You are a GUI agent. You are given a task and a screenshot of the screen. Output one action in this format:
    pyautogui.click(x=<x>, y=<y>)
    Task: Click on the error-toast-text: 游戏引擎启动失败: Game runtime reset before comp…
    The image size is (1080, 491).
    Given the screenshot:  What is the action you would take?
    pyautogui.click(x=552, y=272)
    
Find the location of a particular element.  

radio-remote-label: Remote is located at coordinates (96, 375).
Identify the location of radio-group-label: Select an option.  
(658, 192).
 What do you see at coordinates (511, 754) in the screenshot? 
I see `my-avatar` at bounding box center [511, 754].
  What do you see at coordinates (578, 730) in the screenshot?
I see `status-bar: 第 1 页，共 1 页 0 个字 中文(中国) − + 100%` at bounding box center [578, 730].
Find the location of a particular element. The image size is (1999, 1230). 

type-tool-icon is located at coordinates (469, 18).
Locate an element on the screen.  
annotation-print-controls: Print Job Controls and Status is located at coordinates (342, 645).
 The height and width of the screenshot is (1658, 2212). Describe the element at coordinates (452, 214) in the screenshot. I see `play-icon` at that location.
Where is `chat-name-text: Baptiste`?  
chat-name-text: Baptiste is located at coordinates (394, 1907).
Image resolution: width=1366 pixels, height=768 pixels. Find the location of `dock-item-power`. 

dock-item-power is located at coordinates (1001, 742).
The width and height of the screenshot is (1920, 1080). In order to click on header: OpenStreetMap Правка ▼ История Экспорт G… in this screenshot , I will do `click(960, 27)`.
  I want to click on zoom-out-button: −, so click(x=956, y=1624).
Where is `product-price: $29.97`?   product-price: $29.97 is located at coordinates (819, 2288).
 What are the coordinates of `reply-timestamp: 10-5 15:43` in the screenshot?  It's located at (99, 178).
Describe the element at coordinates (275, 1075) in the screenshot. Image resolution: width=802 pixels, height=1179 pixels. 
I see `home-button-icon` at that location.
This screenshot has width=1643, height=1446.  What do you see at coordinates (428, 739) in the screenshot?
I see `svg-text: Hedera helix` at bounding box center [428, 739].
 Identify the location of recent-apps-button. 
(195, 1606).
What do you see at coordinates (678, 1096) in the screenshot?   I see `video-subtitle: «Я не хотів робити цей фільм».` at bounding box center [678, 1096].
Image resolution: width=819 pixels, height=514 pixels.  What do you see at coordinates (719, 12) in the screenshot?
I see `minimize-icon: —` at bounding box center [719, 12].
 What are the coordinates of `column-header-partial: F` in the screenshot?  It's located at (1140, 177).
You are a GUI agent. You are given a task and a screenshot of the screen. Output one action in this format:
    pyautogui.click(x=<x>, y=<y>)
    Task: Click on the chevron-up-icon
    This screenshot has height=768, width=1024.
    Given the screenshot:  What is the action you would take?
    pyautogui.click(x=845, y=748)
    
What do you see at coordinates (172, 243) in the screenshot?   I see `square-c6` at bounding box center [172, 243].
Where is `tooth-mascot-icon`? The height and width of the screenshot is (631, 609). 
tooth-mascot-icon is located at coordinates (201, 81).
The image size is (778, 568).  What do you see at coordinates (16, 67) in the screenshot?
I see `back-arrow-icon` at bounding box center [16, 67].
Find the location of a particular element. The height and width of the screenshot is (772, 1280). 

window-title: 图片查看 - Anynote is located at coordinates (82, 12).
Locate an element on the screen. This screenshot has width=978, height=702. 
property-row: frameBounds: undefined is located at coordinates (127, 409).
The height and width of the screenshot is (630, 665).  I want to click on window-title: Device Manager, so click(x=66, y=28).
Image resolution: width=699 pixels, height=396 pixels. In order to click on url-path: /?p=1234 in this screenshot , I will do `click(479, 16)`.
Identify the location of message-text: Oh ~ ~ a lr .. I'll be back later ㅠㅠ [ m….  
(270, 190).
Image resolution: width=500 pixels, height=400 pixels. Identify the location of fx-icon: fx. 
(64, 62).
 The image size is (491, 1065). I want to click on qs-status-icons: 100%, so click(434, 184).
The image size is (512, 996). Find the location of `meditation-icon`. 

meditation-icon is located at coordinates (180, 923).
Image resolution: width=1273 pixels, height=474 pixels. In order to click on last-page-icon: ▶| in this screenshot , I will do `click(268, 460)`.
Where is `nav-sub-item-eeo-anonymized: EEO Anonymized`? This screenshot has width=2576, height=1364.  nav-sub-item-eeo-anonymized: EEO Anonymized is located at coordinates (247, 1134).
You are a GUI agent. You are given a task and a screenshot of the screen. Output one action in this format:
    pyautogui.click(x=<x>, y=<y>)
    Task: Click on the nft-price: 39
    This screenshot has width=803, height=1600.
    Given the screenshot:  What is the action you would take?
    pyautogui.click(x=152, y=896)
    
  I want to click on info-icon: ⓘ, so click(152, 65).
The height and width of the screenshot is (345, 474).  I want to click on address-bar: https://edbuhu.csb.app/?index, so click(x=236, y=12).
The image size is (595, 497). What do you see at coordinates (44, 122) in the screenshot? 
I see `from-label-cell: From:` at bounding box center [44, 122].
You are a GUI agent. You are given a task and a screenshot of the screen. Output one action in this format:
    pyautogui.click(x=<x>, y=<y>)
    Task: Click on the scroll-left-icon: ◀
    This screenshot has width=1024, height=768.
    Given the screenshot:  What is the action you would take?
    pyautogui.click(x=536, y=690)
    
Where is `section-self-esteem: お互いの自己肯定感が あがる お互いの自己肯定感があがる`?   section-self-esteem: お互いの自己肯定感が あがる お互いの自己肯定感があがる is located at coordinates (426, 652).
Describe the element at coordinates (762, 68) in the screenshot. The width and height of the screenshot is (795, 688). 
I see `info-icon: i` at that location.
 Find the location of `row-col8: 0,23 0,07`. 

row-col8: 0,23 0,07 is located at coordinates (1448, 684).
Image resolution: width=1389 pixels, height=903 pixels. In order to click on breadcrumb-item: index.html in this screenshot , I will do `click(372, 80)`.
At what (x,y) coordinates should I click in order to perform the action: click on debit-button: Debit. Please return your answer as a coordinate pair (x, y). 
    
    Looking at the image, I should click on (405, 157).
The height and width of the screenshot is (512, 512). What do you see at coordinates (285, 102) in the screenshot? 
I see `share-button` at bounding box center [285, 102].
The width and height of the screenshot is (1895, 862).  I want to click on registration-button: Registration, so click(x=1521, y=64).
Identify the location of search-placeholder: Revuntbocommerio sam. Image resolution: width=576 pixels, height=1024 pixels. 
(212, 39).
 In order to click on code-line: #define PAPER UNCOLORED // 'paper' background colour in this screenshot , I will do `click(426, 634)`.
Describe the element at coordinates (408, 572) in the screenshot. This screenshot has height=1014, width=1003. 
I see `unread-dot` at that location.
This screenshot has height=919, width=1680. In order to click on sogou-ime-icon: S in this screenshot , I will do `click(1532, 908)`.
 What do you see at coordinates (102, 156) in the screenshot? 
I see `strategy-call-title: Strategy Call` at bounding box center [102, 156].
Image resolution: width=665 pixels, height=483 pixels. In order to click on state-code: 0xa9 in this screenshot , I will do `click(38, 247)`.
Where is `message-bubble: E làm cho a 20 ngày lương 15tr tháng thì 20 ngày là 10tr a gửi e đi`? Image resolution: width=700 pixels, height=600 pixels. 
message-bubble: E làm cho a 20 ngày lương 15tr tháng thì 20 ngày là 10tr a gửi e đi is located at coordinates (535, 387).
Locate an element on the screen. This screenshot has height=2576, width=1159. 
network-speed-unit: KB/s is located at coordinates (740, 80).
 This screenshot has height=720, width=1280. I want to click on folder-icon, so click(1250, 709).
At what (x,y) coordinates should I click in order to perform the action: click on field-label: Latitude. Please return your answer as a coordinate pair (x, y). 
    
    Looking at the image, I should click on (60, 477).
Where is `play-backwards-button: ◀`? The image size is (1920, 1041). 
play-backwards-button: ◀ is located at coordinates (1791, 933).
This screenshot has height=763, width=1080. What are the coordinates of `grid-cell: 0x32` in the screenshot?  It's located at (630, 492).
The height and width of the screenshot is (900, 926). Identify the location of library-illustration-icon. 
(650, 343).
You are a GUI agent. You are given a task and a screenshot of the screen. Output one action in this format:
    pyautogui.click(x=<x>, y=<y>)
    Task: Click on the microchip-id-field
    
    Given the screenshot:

______________________________

> **What to produce**
Rewrite only the data lines beginning at the line that has "Describe the element at coordinates (275, 1075)" and stopping after the line that has "at (1140, 177).", with "Image resolution" changed to "Screen resolution" and nothing else altered.

> **Solution**
Describe the element at coordinates (275, 1075) in the screenshot. Screen resolution: width=802 pixels, height=1179 pixels. 
I see `home-button-icon` at that location.
This screenshot has width=1643, height=1446.  What do you see at coordinates (428, 739) in the screenshot?
I see `svg-text: Hedera helix` at bounding box center [428, 739].
 Identify the location of recent-apps-button. 
(195, 1606).
What do you see at coordinates (678, 1096) in the screenshot?   I see `video-subtitle: «Я не хотів робити цей фільм».` at bounding box center [678, 1096].
Screen resolution: width=819 pixels, height=514 pixels.  What do you see at coordinates (719, 12) in the screenshot?
I see `minimize-icon: —` at bounding box center [719, 12].
 What are the coordinates of `column-header-partial: F` in the screenshot?  It's located at (1140, 177).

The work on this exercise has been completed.